Within the entries below, the lines from the one with "You are a computer-use agent. Viewport: 798px" through the one with "Task: Select the Week 9-10 header tab" are to be set down exactly, both ends kept.
━━━ Dataset content ━━━
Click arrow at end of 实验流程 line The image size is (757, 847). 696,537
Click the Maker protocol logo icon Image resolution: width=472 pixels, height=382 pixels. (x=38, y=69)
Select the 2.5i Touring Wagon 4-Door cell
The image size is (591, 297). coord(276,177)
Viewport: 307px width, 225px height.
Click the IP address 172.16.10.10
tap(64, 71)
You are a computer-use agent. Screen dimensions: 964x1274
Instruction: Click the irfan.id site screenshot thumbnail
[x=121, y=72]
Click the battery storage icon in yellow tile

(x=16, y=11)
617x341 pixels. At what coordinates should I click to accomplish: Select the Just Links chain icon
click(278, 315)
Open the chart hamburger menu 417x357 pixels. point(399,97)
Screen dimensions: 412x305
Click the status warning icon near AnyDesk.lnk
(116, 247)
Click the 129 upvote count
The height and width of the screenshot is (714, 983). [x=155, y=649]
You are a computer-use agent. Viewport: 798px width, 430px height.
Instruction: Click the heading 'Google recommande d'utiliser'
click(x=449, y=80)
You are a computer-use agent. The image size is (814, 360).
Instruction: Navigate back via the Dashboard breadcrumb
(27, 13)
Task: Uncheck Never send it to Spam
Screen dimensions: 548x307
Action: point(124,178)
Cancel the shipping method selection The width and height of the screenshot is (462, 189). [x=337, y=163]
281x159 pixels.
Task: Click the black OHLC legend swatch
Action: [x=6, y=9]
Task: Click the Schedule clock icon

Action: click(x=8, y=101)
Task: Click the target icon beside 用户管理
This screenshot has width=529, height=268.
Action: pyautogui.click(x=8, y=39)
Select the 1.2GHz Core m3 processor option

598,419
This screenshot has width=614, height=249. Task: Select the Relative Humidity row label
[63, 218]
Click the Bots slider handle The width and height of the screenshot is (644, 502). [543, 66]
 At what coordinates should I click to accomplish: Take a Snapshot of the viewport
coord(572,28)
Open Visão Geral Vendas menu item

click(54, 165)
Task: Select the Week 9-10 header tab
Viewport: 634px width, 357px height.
━━━
• **Response**:
You are a computer-use agent. Viewport: 798px width, 430px height.
Instruction: Click the heading 'Google recommande d'utiliser'
click(x=449, y=80)
You are a computer-use agent. The image size is (814, 360).
Instruction: Navigate back via the Dashboard breadcrumb
(27, 13)
Task: Uncheck Never send it to Spam
Screen dimensions: 548x307
Action: point(124,178)
Cancel the shipping method selection The width and height of the screenshot is (462, 189). [x=337, y=163]
281x159 pixels.
Task: Click the black OHLC legend swatch
Action: [x=6, y=9]
Task: Click the Schedule clock icon

Action: click(x=8, y=101)
Task: Click the target icon beside 用户管理
This screenshot has width=529, height=268.
Action: pyautogui.click(x=8, y=39)
Select the 1.2GHz Core m3 processor option

598,419
This screenshot has width=614, height=249. Task: Select the Relative Humidity row label
[63, 218]
Click the Bots slider handle The width and height of the screenshot is (644, 502). [543, 66]
 At what coordinates should I click to accomplish: Take a Snapshot of the viewport
coord(572,28)
Open Visão Geral Vendas menu item

click(54, 165)
Task: Select the Week 9-10 header tab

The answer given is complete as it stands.